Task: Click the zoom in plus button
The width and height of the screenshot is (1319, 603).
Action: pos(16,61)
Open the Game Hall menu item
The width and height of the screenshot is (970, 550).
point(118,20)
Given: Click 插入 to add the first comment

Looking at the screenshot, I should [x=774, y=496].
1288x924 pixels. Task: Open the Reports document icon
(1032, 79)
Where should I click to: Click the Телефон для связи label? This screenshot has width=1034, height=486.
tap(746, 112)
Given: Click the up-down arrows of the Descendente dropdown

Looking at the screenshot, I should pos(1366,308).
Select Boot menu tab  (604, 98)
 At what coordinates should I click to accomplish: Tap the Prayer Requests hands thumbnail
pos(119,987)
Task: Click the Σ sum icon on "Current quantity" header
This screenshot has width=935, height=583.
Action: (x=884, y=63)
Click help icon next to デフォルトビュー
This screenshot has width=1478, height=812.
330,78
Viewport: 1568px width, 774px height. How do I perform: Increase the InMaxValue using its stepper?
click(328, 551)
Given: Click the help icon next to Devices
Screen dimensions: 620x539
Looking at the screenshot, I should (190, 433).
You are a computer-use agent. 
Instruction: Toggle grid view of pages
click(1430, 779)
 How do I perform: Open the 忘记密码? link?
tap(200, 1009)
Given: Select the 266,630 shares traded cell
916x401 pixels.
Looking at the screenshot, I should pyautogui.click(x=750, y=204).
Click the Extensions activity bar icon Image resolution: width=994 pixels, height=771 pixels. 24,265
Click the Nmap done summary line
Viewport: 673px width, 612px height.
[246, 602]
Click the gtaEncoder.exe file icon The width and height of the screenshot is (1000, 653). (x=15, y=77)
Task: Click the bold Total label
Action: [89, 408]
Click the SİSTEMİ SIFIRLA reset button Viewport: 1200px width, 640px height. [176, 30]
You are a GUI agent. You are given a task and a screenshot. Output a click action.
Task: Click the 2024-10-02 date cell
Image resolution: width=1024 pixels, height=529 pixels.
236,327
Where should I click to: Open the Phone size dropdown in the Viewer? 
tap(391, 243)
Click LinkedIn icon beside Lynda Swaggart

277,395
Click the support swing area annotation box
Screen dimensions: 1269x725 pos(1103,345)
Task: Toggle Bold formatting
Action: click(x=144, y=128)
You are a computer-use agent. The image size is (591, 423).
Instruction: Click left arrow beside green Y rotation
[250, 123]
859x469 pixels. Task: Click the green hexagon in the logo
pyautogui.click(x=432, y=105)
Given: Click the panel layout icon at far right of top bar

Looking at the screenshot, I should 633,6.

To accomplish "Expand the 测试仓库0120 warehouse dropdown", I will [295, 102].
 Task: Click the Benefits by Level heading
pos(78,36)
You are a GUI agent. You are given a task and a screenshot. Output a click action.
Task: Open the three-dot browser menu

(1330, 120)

# The task:
Reproduce the rows above in full, substituting "drop-down list" for every instance of "dropdown" and leaving all other text unchanged.

# Task response:
Task: Click the zoom in plus button
The width and height of the screenshot is (1319, 603).
Action: pos(16,61)
Open the Game Hall menu item
The width and height of the screenshot is (970, 550).
point(118,20)
Given: Click 插入 to add the first comment

Looking at the screenshot, I should [x=774, y=496].
1288x924 pixels. Task: Open the Reports document icon
(1032, 79)
Where should I click to: Click the Телефон для связи label? This screenshot has width=1034, height=486.
tap(746, 112)
Given: Click the up-down arrows of the Descendente drop-down list

Looking at the screenshot, I should pos(1366,308).
Select Boot menu tab  (604, 98)
 At what coordinates should I click to accomplish: Tap the Prayer Requests hands thumbnail
pos(119,987)
Task: Click the Σ sum icon on "Current quantity" header
This screenshot has width=935, height=583.
Action: (x=884, y=63)
Click help icon next to デフォルトビュー
This screenshot has width=1478, height=812.
330,78
Viewport: 1568px width, 774px height. How do I perform: Increase the InMaxValue using its stepper?
click(328, 551)
Given: Click the help icon next to Devices
Screen dimensions: 620x539
Looking at the screenshot, I should (190, 433).
You are a computer-use agent. 
Instruction: Toggle grid view of pages
click(1430, 779)
 How do I perform: Open the 忘记密码? link?
tap(200, 1009)
Given: Select the 266,630 shares traded cell
916x401 pixels.
Looking at the screenshot, I should pyautogui.click(x=750, y=204).
Click the Extensions activity bar icon Image resolution: width=994 pixels, height=771 pixels. 24,265
Click the Nmap done summary line
Viewport: 673px width, 612px height.
[246, 602]
Click the gtaEncoder.exe file icon The width and height of the screenshot is (1000, 653). (x=15, y=77)
Task: Click the bold Total label
Action: [89, 408]
Click the SİSTEMİ SIFIRLA reset button Viewport: 1200px width, 640px height. [176, 30]
You are a GUI agent. You are given a task and a screenshot. Output a click action.
Task: Click the 2024-10-02 date cell
Image resolution: width=1024 pixels, height=529 pixels.
236,327
Where should I click to: Open the Phone size drop-down list in the Viewer? 
tap(391, 243)
Click LinkedIn icon beside Lynda Swaggart

277,395
Click the support swing area annotation box
Screen dimensions: 1269x725 pos(1103,345)
Task: Toggle Bold formatting
Action: click(x=144, y=128)
You are a computer-use agent. The image size is (591, 423).
Instruction: Click left arrow beside green Y rotation
[250, 123]
859x469 pixels. Task: Click the green hexagon in the logo
pyautogui.click(x=432, y=105)
Given: Click the panel layout icon at far right of top bar

Looking at the screenshot, I should 633,6.

To accomplish "Expand the 测试仓库0120 warehouse drop-down list", I will [295, 102].
 Task: Click the Benefits by Level heading
pos(78,36)
You are a GUI agent. You are given a task and a screenshot. Output a click action.
Task: Open the three-dot browser menu

(1330, 120)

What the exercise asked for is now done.